Photo Bernard Guézo. 10 mars 2026.

Les crises qui secouent le monde globalisé dans lequel nous vivons, bousculent la vie quotidienne. Les impacts socio-économiques du conflit au Moyen-Orient illustrent une nouvelle fois cette réalité. Le prix des carburants flambe à la pompe, le coût des polymères augmente fortement. Ces impacts fragilisent les automobilistes, pénalisent les entreprises et en bout de chaîne les consommateurs.

En France, la puissance publique prend des dispositions pour juguler les effets déstabilisateurs des crises. Pour autant, la succession des événements ces dernières années, leur nature changeante, leur ampleur compliquent toujours plus la tâche. Les assurances, les aides financières et les assouplissements réglementaires peinent à couvrir les dommages socio-économiques causés par les désordres géopolitiques ou environnementaux.

Si le modèle de l’État protecteur fait largement consensus, il ne fonctionne plus comme un bouclier.
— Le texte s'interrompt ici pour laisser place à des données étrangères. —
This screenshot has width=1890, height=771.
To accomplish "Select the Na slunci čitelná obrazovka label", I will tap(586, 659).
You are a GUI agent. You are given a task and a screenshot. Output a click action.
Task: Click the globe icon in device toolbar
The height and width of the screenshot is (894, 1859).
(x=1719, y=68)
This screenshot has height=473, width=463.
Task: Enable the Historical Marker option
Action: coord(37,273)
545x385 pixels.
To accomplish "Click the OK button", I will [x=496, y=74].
Son attrition implique d’y associer des dynamiques de résilience. Parce que la vie quotidienne est bousculée, l’État, les collectivités mais aussi les acteurs locaux et la population doivent réduire les vulnérabilités. Tous doivent apprendre à affronter ensemble et de la meilleure façon possible des crises de différentes natures.
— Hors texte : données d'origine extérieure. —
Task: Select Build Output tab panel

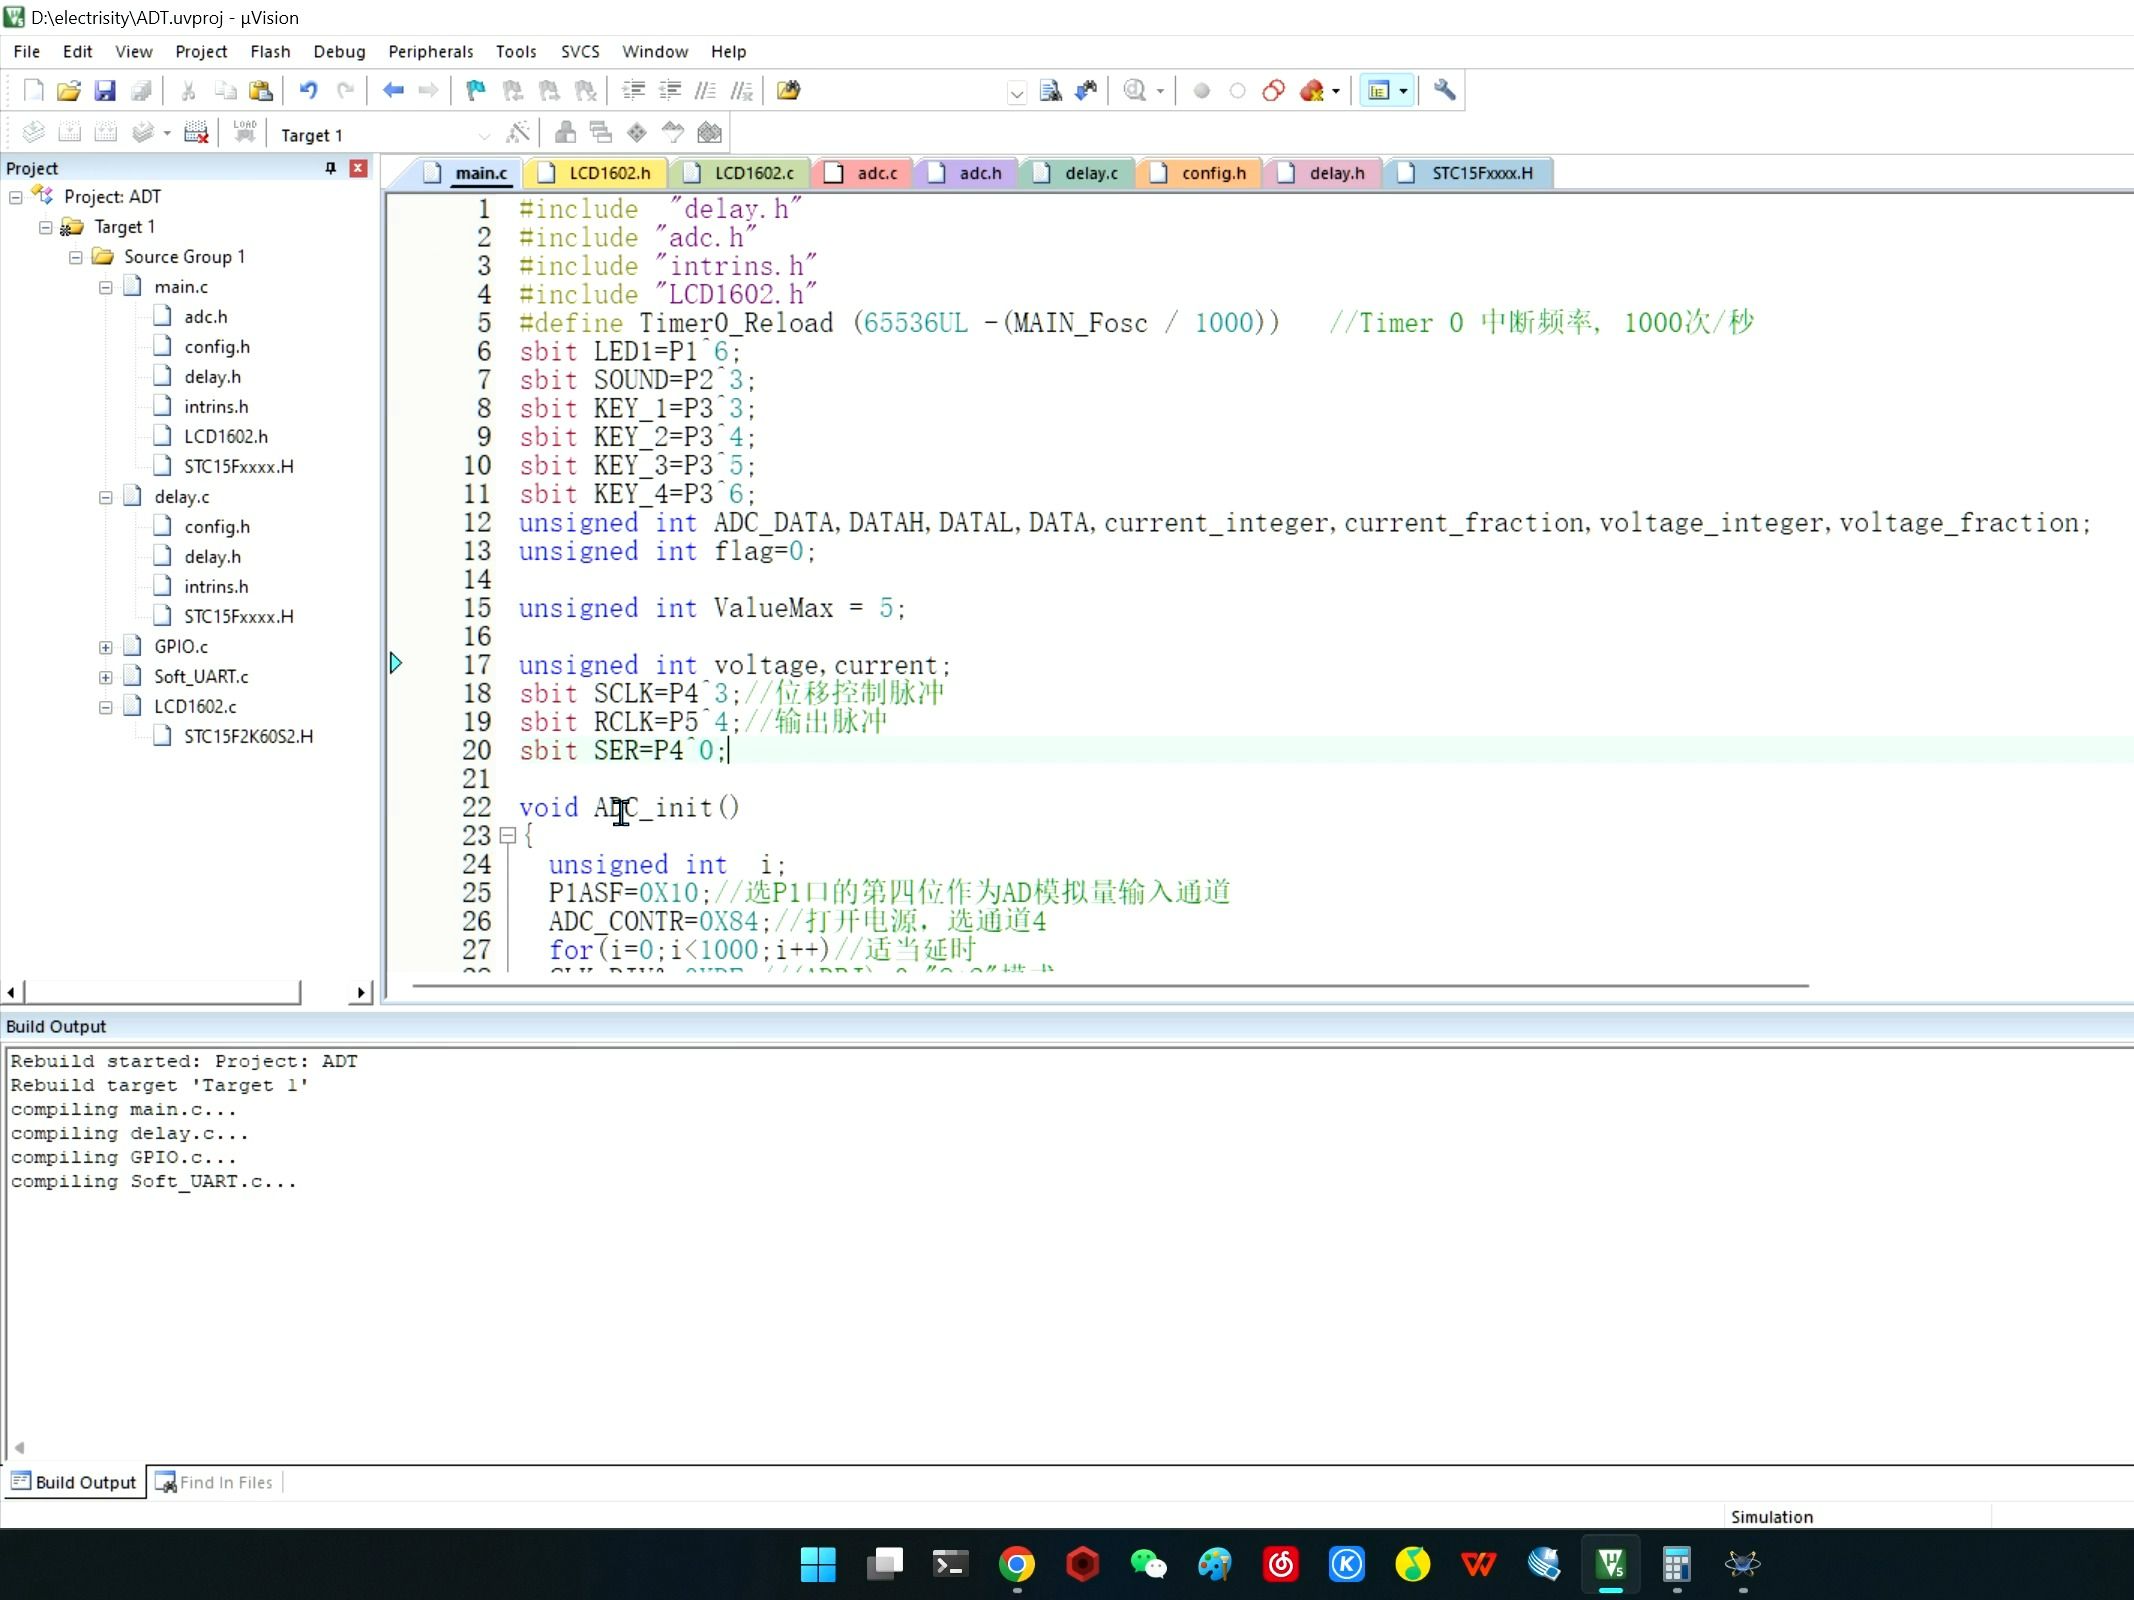Action: [86, 1481]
En mobilisant des rapports récents (Observatoire Société et Consommation, Haut Conseil pour le Climat) et en revenant sur les inondations généralisées de février 2026 ayant gravement affecté le sud-ouest et l’ouest de la France hexagonale, cet article éclaire le besoin d’investir la transition écologique pour mieux affronter les risques climatiques.

La transition écologique trouve une raison d’être au plus près du terrain

Lorsqu’il s’agit d’affronter la flambée du coût du carburant, la transition écologique retrouve l’aura qu’elle semblait avoir perdu. Les usagers de transports collectifs comme les propriétaires de voitures électriques circulent sans entrave, le covoiturage comme le télétravail réduisent les coûts de déplacement. Les cyclistes circulent librement dans les villes bénéficiant de voies vélos aménagées. Les aides institutionnelles peuvent alors plus facilement se concentrer sur les personnes et les activités les plus vulnérables.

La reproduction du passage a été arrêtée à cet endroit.